2.1 « La publicité ne doit pas présenter favorablement des actes antisociaux ou délictueux, ni inciter les enfants à commettre de tels actes.

2.2 Elle ne doit pas légitimer des comportements qui seraient contraires aux principes de citoyenneté, aux règles du savoir-vivre, d’hygiène de vie, de protection de l’environnement ou de respect des autres.

2.3 La publicité ne doit pas dévaloriser l’autorité, la responsabilité ou le jugement des parents et des éducateurs. »

Par ailleurs, la Recommandation « Image de la personne humaine » de l’ARPP dispose en son point 2 que :

« 2.1 La publicité ne doit pas réduire la personne humaine, et en particulier la femme, à la fonction d’objet. »

2.2. La publicité ne doit pas cautionner l’idée de l’infériorité d’une personne en raison de son appartenance à un groupe social, notamment en réduisant son rôle et ses responsabilités dans la société ».

Le Jury relève que la publicité mise en cause présente un petit garçon soulevant la jupe d’une jeune femme.

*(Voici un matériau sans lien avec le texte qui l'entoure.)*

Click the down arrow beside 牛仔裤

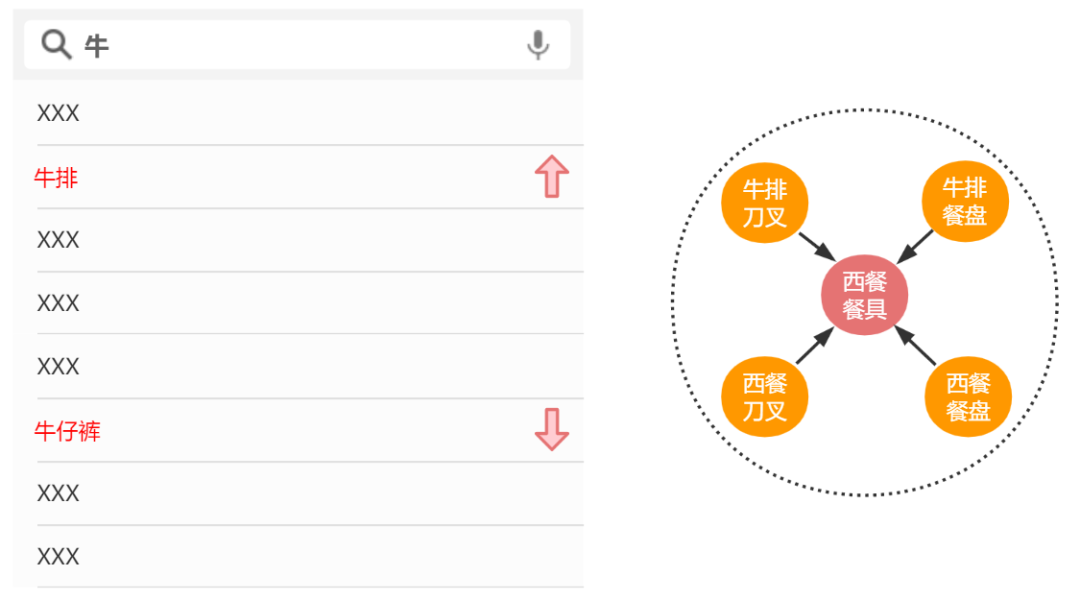click(551, 429)
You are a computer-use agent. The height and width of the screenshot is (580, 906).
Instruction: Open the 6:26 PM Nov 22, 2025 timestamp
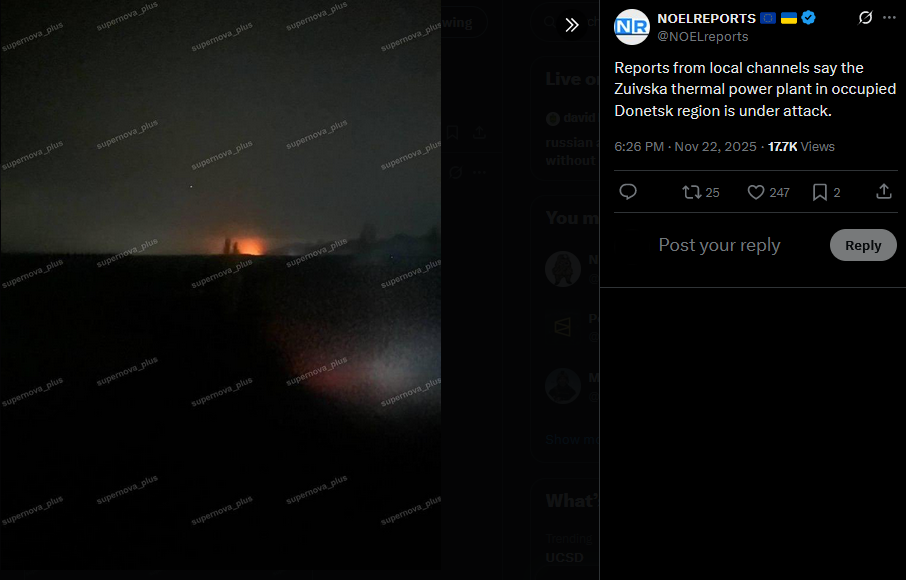pyautogui.click(x=685, y=147)
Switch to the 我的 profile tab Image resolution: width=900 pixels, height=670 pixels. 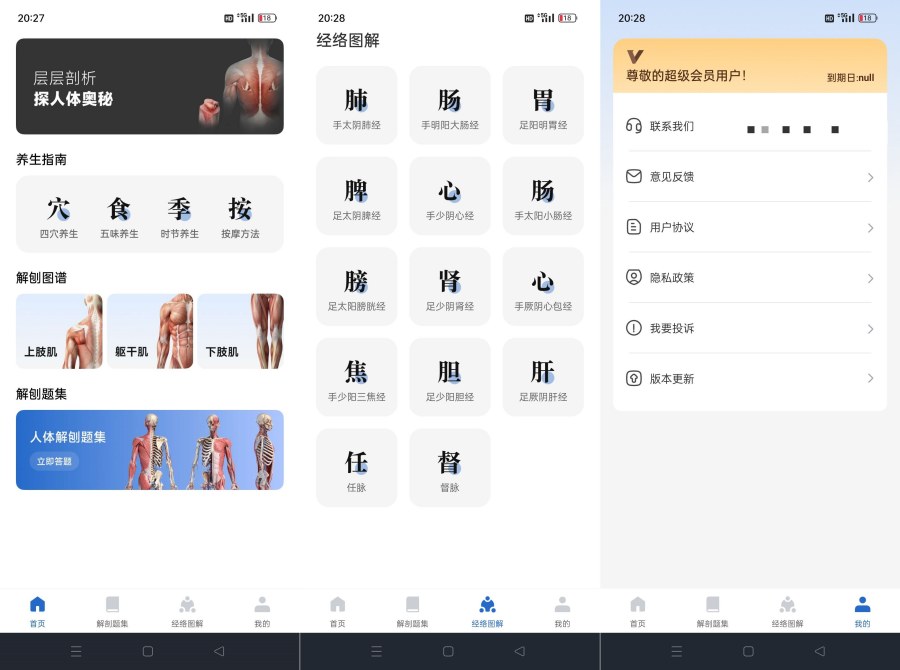click(x=862, y=609)
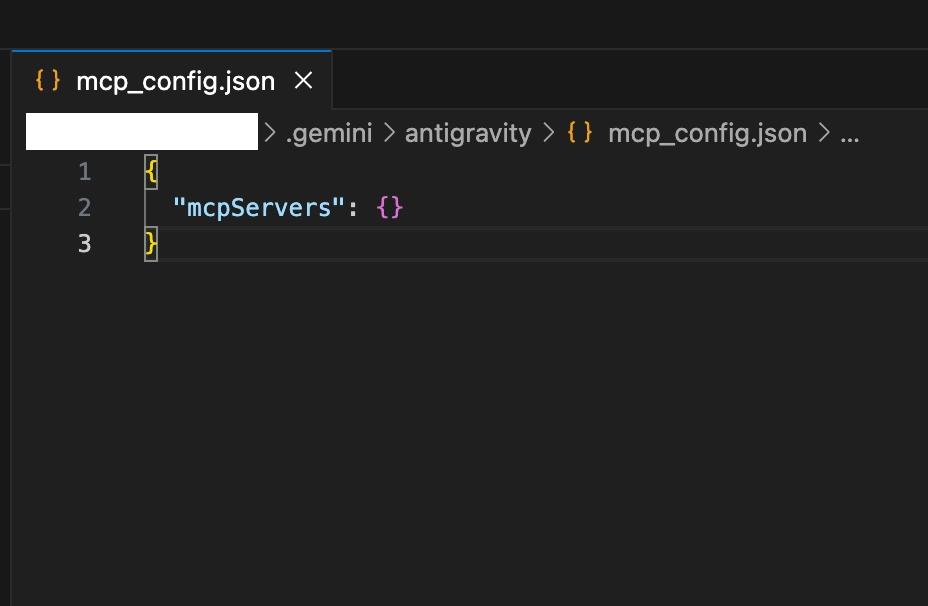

L’enfant dont le regard est tourné vers l’objectif et non vers la femme, affiche un visage espiègle et porte sa main devant sa bouche, comme s’il riait tout en étant conscient d’avoir un geste inapproprié.

En raison de la nature du produit, il serait tout à fait admis par les règles de la déontologie publicitaire que l’annonceur montre les bas qu’elle fabrique et distribue, portés par un modèle et qu’elle en donne, grâce à ce modèle, une image séduisante, afin de convaincre les médecins et le public de l’intérêt que revêt l’usage de ce produit.

Toutefois, la mise en scène adoptée dans sa publicité montre un jeune enfant qui soulève la jupe d’une femme, geste défendu par les règles du savoir-vivre dont les éducateurs, parents ou enseignants, se voient dans l’obligation d’expliquer le caractère proscrit, mais aussi de le faire respecter. La mise en valeur de ce geste, qui résulte de sa présentation dans une publicité, a pour effet de le banaliser et de contredire les discours éducatifs tenus par les adultes aux enfants.

Par ailleurs, le fait que l’enfant soulève la jupe d’une personne adulte, présenté comme une plaisanterie ou un geste innocent, ce que soutient l’annonceur, sans que sa bonne foi soit mise en doute, a pour conséquence de dévaloriser l’autorité des adultes, mais aussi le respect qu’un garçon doit avoir envers les personnes du sexe féminin comme envers tous ses semblables.

Si le fait que cette publicité paraisse dans des revues professionnelles médicales est en principe de nature à la faire échapper au regard des enfants, il n’en demeure pas moins qu’elle puisse être vue par certains d’entre eux, d’autant que, selon les indications de l’annonceur, elle est aussi parue dans des revues de santé. De plus, la banalisation du geste de l’enfant peut avoir pour effet de banaliser et, par voie de conséquence, renforcer, le stéréotype encore en vigueur de l’infériorité des femmes à l’égard des hommes.

Le Jury est donc d’avis que la publicité en cause n’est pas conforme aux points précités de la Recommandation « enfant » et au point 2.2 de la Recommandation « Image de la personne humaine ».

Le présent avis sera publié sur le site internet du Jury de Déontologie Publicitaire.

Avis adopté le vendredi 2 octobre 2015 par Mme Michel-Amsellem, Présidente, Mme Sophie-Justine Lieber, Vice-présidente, Mmes Drecq et Moggio et MM. Benhaïm, Depincé, Lacan et Leers.